Isambard Kingdom Brunel’s personal motto was 'En Avant' (Forward).

In his lifetime, he constructed nearly 1,200 miles of rail; including tracks in Ireland, Italy and Bengal, with all the associated tunnels, bridges and roads. He took maritime engineering into another era and helped to create and inspire the innovative land and sea transport networks that carried the Industrial Revolution, not only around Britain but around the world, opening up global travel and communications.

 

At only just over 5 feet tall, Brunel was worried he would not be taken seriously because of his height and often tried to appear taller by sitting up straight (especially when riding his horse) and by wearing a very tall hat!  It is estimated that the hat was 8 inches in height.

‘My self-conceit and love of glory or rather approbation vie with each other which shall Govern me. The latter is so strong that even of a dark night riding home when I pass some unknown person who perhaps does not even look at me I catch myself trying to look big on my little pony…I often do the most silly useless things to appear to advantage before or attract the attention of those I shall never see again or whom I care nothing about.’

 

Brunel was probably quite a chaotic worker (he notably mentions in his diary a strong desire to feel more organised) - but he was meticulous with maths and his measurements were so detailed  that this is probably why so many of his projects are still standing today, not least the Clifton Suspension Bridge.

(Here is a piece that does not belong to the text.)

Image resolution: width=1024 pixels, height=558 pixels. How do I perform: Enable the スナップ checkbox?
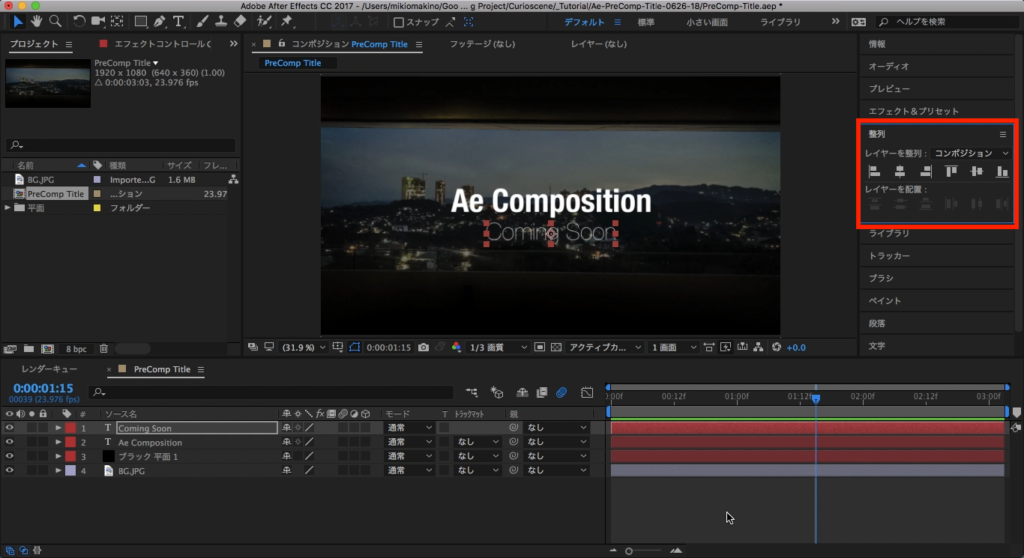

He wanted to be the best, to influence future engineers and be remembered. He wanted recognition and reverence when he was alive but also to have a legacy.  But even with all this strive for glory and fame he was still a man dedicated and in love with his craft.  He described the Bridge as his first child, his darling.

 

 ‘I remember with singular distinctiveness the first time I ever saw him, when I was a lad of fourteen….he criticised with great keenness and judgement a drawing I had with me, and at the same time gave me a lesson on paper straining.  From that time till his death he was my most intimate friend. Being naturally imbued with artistic taste and perception of a very high order, his critical remarks were always of great value and were made with an amount of good humour which softened their occasionally somewhat trying pungency.  He had a remarkably accurate eye for proportion, as well as taste for form, This evinced in every line to be found in his sketch books, and in the architectural features of his various works.
Those who remember the gradual arrangement and fitting up of his house in Duke Street will want no assurance from me of your father’s rare artistic feeling.  He passed, I believe, the pleasantest of his leisure moments in decorating that house, and well do I remember our visits in search of rare furniture, china, bronzes etc with which he filled it, till it became one of the most remarkable and attractive houses in London’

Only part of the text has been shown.